- [TASK DESCRIPTION] Convert every line of the data below into a numbered list, omitting blank lines and leaving out the pictures.

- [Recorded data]

######

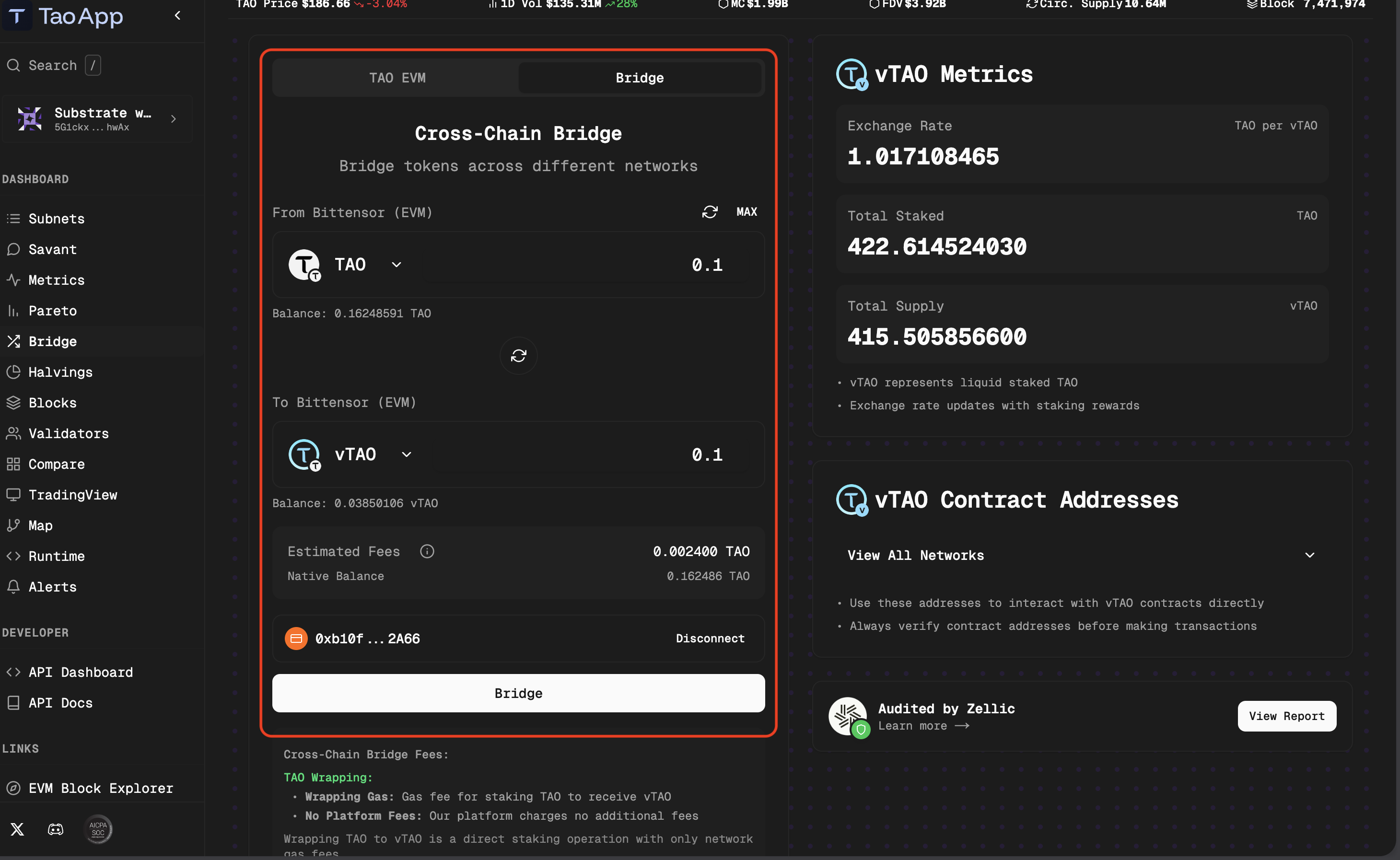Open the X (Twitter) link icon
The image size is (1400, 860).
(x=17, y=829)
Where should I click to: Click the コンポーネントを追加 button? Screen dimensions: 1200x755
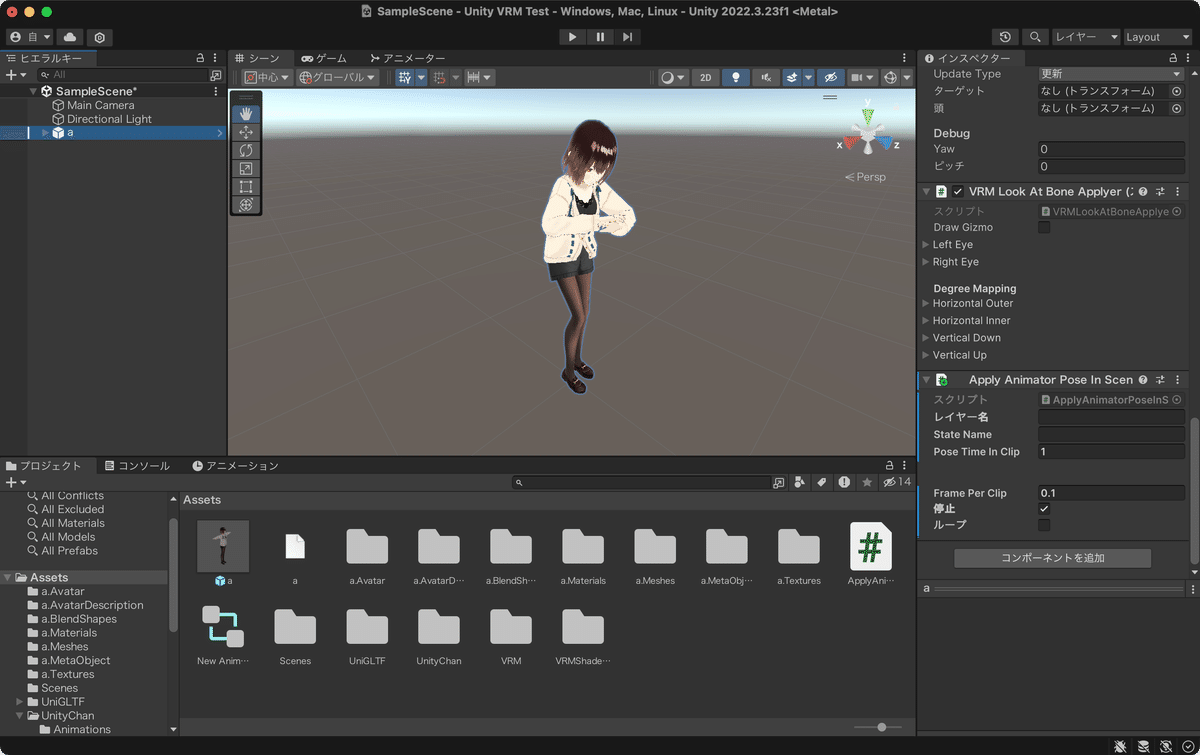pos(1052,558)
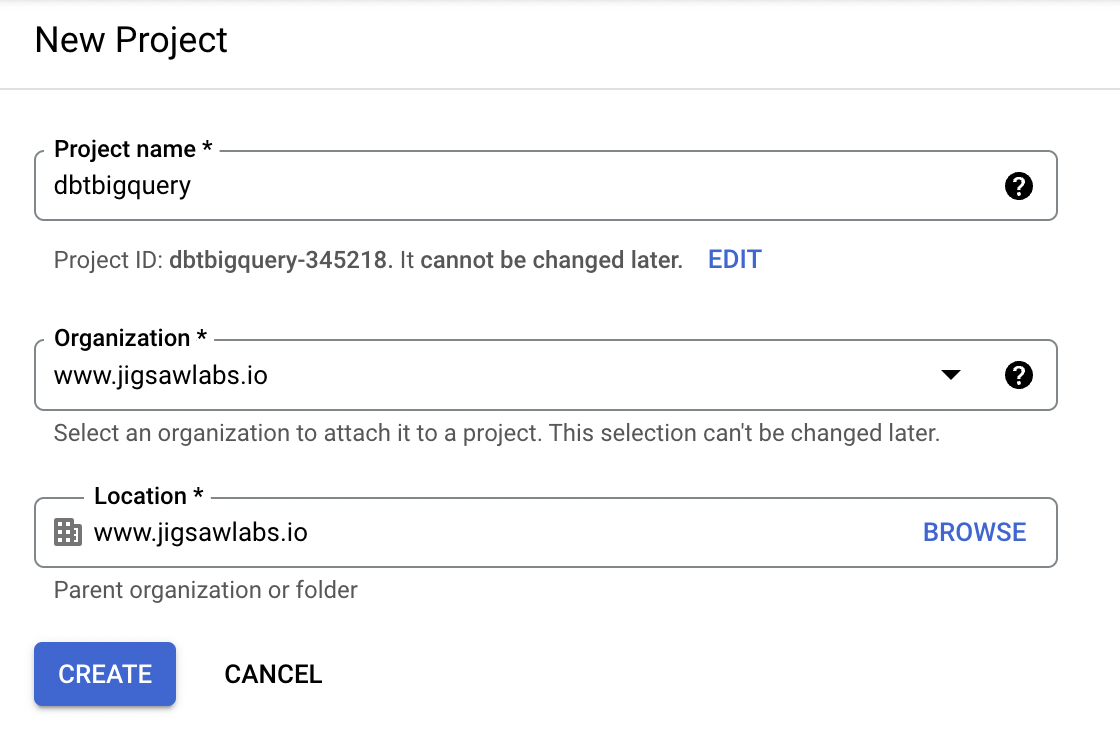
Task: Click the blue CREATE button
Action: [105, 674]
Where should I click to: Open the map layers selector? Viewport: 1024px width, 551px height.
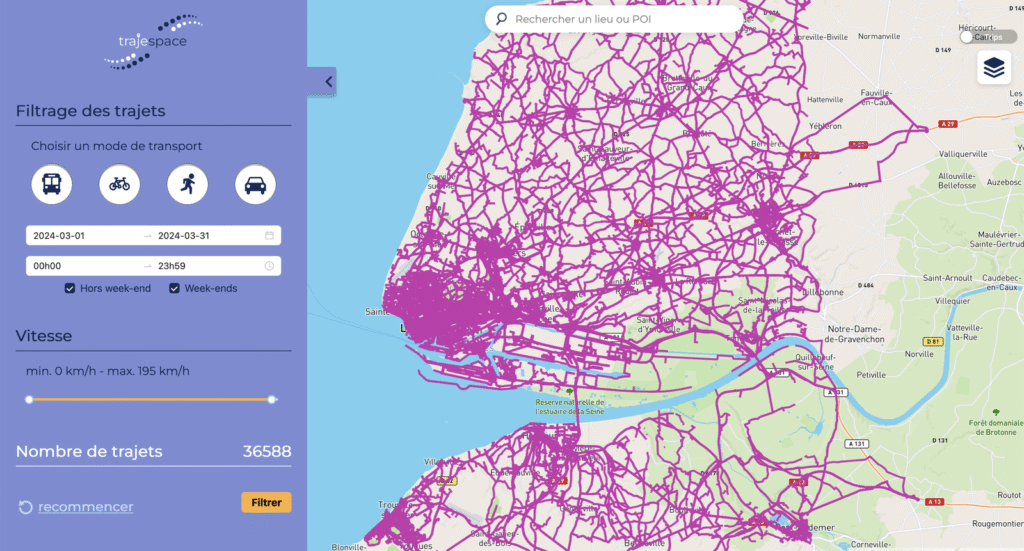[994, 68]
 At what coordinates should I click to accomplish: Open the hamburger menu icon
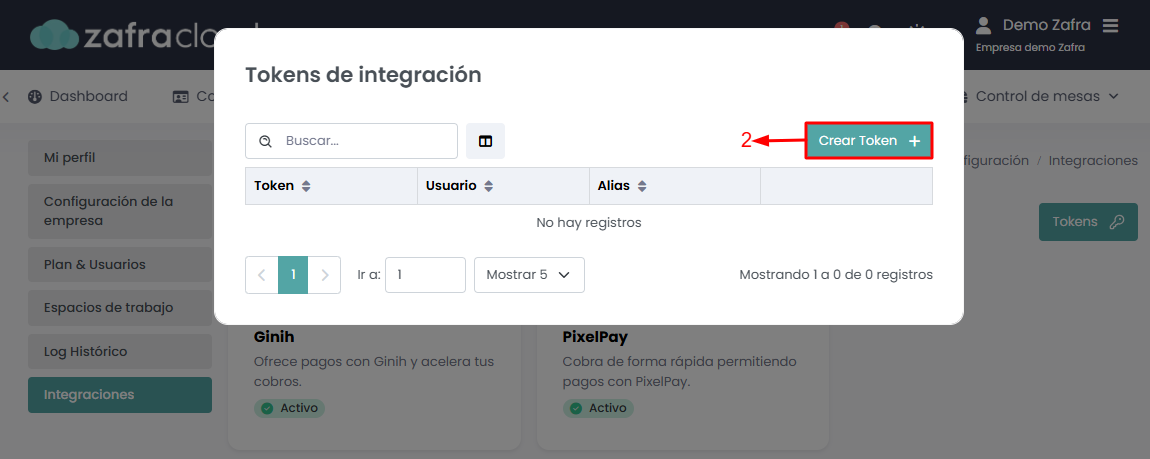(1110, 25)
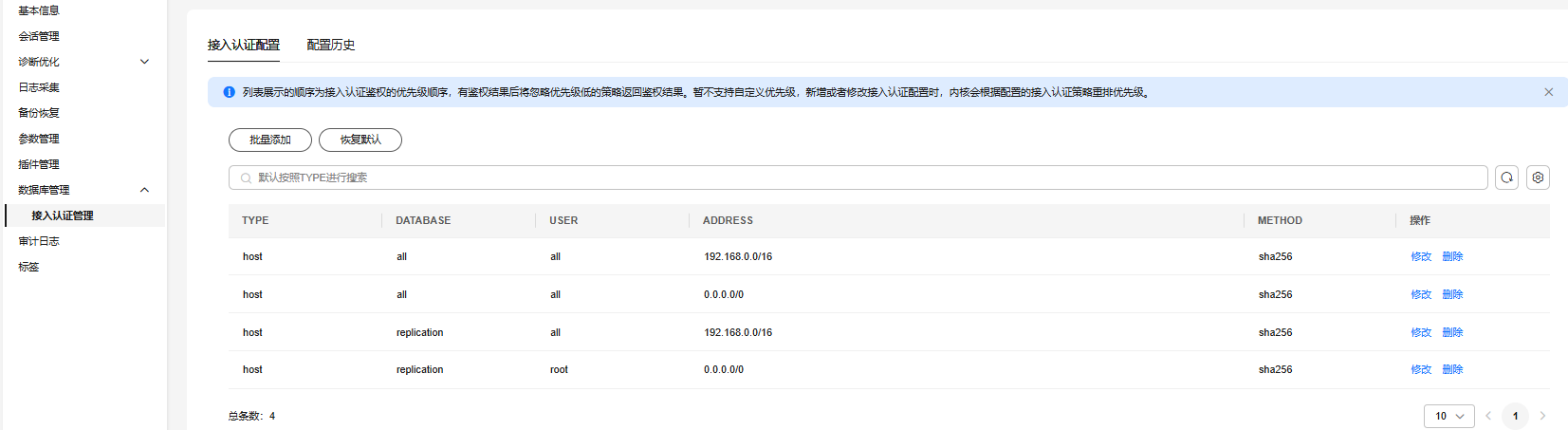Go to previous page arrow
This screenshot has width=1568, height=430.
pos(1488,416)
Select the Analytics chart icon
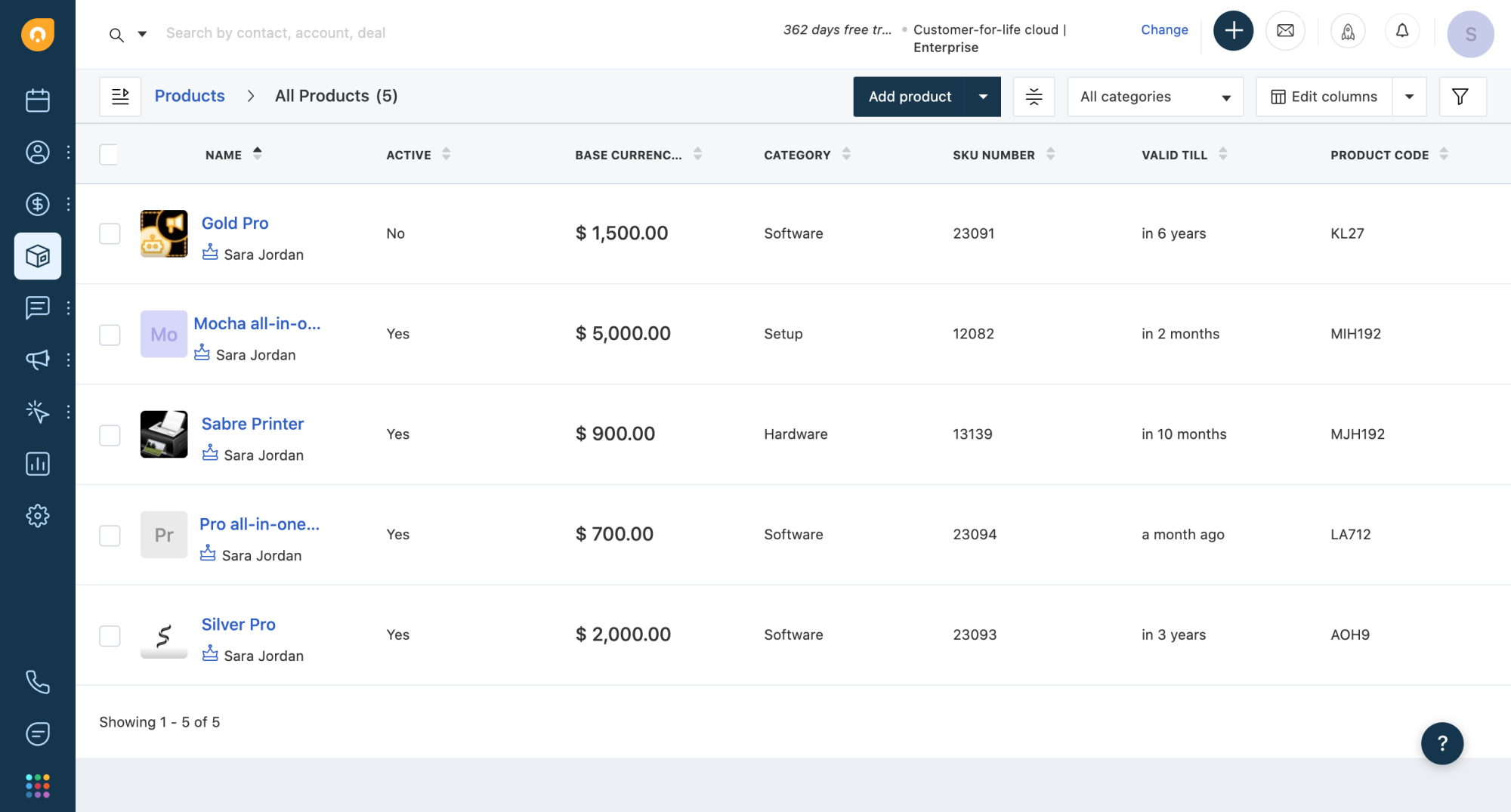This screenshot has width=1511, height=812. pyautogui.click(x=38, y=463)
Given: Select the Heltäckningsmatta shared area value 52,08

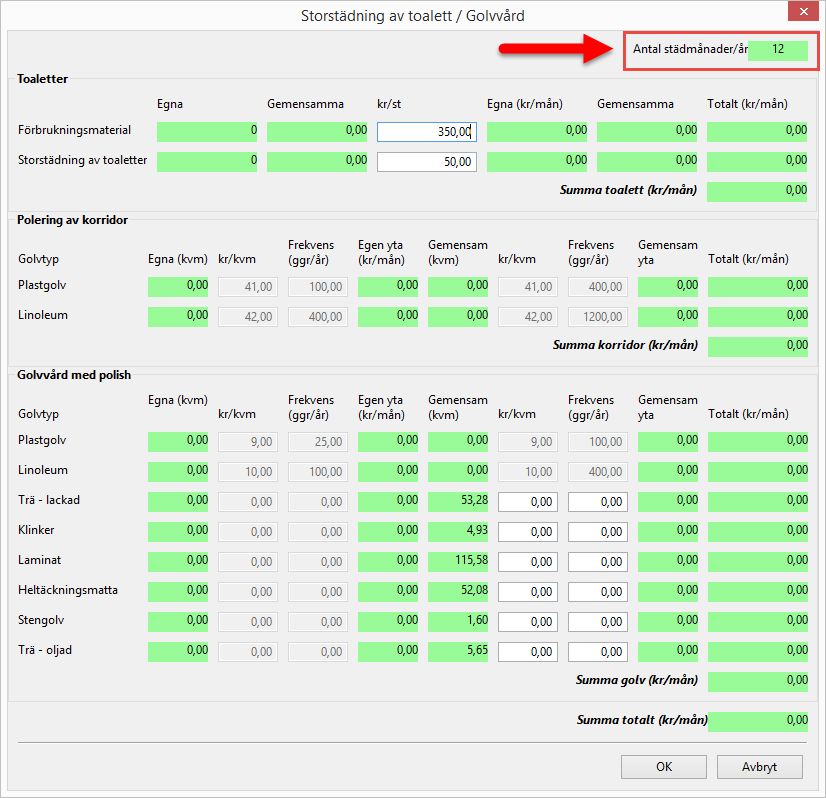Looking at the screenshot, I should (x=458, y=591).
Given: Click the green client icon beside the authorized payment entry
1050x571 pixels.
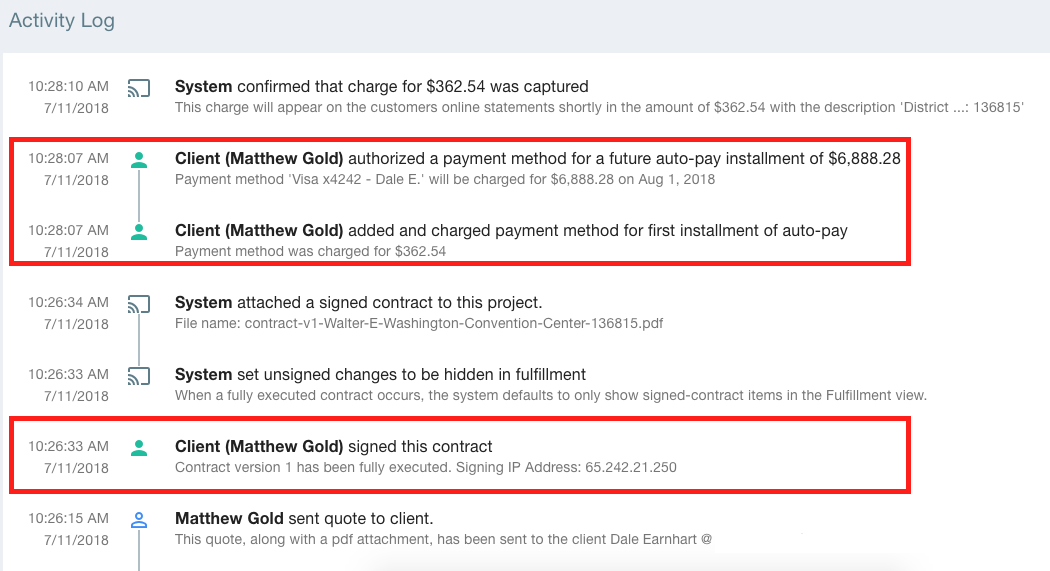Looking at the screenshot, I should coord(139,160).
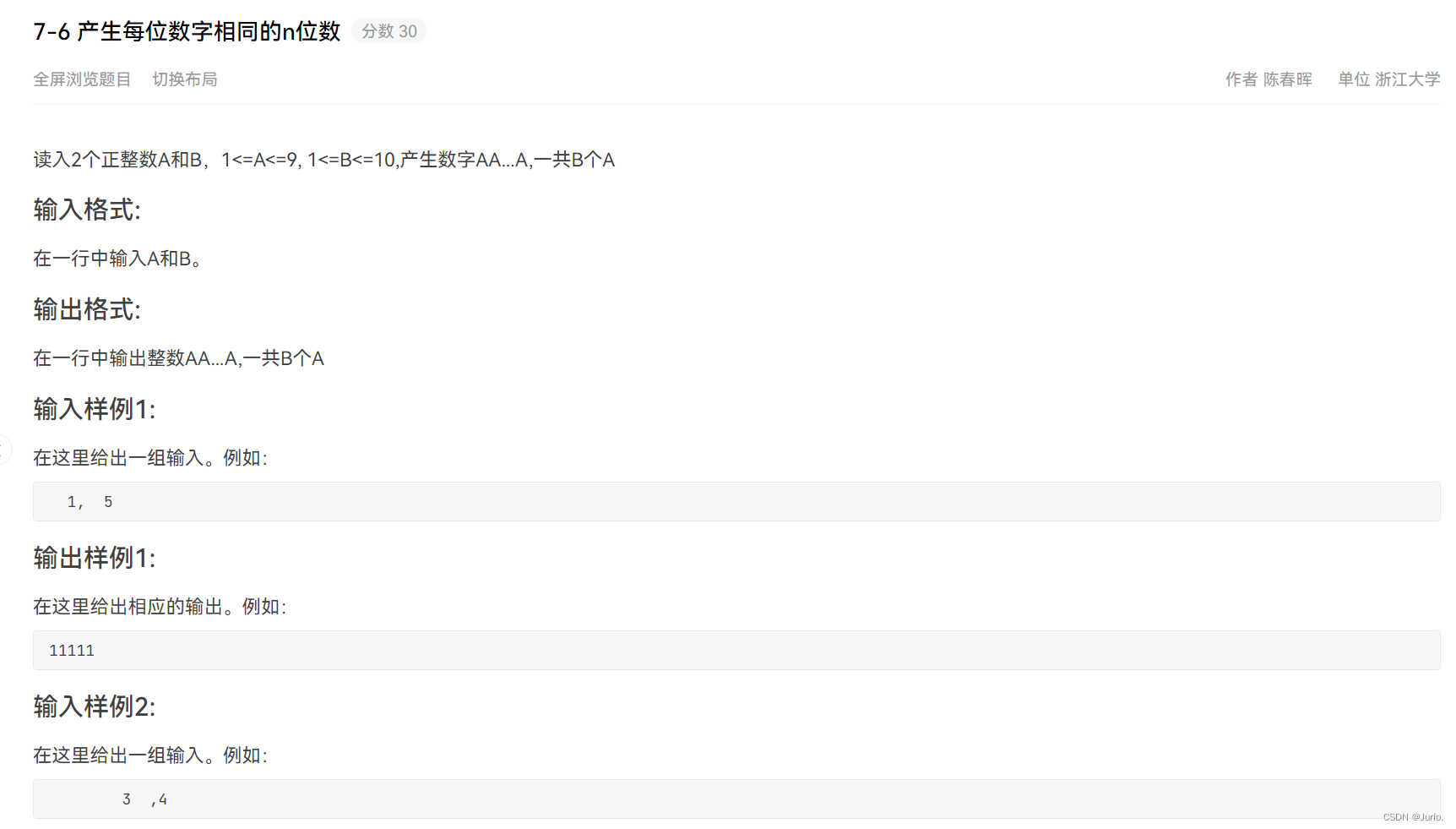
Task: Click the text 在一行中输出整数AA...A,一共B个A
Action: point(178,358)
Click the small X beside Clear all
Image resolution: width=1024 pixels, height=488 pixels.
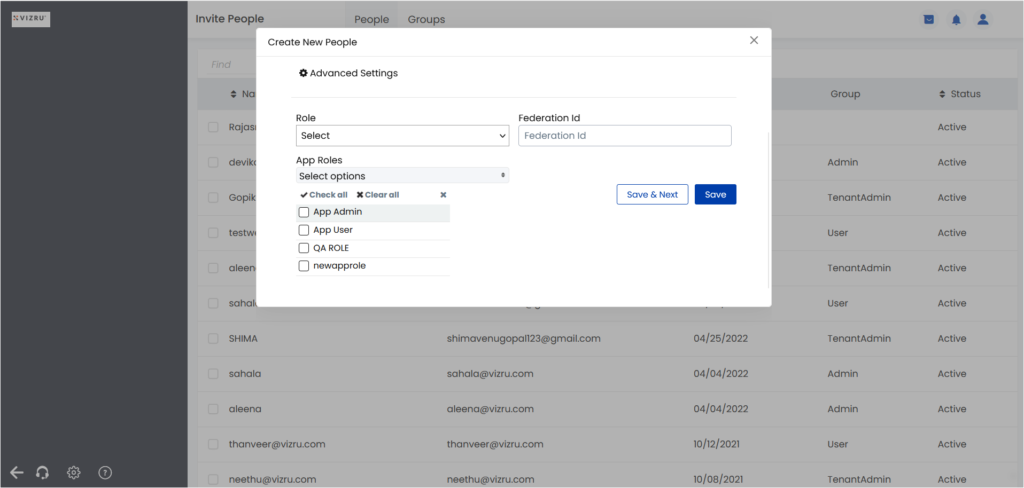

######

- [RESPONSE]
1. Open the X (Twitter) link icon
2. The image size is (1400, 860).
3. (x=17, y=829)
4. Where should I click to: Click the コンポーネントを追加 button? Screen dimensions: 1200x755
5. pos(1052,558)
6. Task: Click the blue CREATE button
7. Action: [105, 674]
8. Where should I click to: Open the map layers selector? Viewport: 1024px width, 551px height.
9. [994, 68]
10.  At what coordinates should I click to accomplish: Open the hamburger menu icon
11. (1110, 25)
12. Go to previous page arrow
13. This screenshot has width=1568, height=430.
14. pos(1488,416)
15. Select the Analytics chart icon
16. This screenshot has width=1511, height=812. pyautogui.click(x=38, y=463)
17. Given: Select the Heltäckningsmatta shared area value 52,08
18. Looking at the screenshot, I should (x=458, y=591).
19. Given: Click the green client icon beside the authorized payment entry
20. 1050x571 pixels.
21. Looking at the screenshot, I should coord(139,160).
22. Task: Click the text 在一行中输出整数AA...A,一共B个A
23. Action: point(178,358)
24. Click the small X beside Clear all
25. Image resolution: width=1024 pixels, height=488 pixels.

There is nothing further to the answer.